**Do this:** Lay out part of the material below as a numbered list, leaving out any blank lines. Begin at the line that contains "Gratitude (Daditude) (874, 386)" and stop after the line that contains "Community Involvement (829, 115)".

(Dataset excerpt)
● ● ● ●
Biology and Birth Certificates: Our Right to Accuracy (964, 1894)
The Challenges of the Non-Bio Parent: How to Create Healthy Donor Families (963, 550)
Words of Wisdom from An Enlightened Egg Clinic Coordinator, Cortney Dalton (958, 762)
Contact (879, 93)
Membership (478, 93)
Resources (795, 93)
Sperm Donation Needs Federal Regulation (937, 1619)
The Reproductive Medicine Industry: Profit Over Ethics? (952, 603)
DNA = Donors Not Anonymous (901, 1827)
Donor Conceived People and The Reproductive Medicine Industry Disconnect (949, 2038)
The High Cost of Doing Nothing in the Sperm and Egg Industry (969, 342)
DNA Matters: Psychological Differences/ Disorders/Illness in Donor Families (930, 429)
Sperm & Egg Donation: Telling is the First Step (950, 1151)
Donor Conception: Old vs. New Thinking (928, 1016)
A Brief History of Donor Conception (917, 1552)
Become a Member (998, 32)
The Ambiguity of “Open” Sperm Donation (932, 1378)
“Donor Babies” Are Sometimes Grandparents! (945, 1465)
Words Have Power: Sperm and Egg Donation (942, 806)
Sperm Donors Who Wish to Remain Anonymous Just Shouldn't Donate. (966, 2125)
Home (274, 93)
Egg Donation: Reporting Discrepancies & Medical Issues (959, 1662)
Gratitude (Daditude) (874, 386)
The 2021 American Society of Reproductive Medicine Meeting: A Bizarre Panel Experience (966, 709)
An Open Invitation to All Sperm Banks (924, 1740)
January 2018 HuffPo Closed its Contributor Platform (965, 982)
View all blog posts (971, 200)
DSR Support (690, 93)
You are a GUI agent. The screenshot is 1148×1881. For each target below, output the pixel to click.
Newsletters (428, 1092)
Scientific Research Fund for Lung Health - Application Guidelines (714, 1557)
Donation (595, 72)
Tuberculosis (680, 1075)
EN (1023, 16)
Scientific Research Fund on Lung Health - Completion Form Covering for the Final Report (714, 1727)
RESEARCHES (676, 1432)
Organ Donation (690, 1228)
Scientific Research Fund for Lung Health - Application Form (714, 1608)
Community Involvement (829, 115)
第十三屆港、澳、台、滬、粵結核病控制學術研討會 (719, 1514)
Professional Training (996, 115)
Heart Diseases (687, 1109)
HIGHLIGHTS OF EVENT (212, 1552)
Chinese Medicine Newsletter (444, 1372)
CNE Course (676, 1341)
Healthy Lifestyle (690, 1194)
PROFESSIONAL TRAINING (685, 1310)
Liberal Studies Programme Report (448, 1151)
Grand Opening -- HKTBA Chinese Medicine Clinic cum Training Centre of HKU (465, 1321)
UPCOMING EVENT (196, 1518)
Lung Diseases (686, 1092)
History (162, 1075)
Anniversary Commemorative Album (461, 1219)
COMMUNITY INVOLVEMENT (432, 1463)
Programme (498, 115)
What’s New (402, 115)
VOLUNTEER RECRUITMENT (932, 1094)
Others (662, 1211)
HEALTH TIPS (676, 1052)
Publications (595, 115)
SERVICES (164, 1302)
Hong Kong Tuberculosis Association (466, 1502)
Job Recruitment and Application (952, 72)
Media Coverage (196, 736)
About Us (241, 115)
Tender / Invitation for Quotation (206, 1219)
● ● ● ●
**Solution:**
1. Gratitude (Daditude) (874, 386)
2. The 2021 American Society of Reproductive Medicine Meeting: A Bizarre Panel Experience (966, 709)
3. An Open Invitation to All Sperm Banks (924, 1740)
4. January 2018 HuffPo Closed its Contributor Platform (965, 982)
5. View all blog posts (971, 200)
6. DSR Support (690, 93)
7. You are a GUI agent. The screenshot is 1148×1881. For each target below, output the pixel to click.
8. Newsletters (428, 1092)
9. Scientific Research Fund for Lung Health - Application Guidelines (714, 1557)
10. Donation (595, 72)
11. Tuberculosis (680, 1075)
12. EN (1023, 16)
13. Scientific Research Fund on Lung Health - Completion Form Covering for the Final Report (714, 1727)
14. RESEARCHES (676, 1432)
15. Organ Donation (690, 1228)
16. Scientific Research Fund for Lung Health - Application Form (714, 1608)
17. Community Involvement (829, 115)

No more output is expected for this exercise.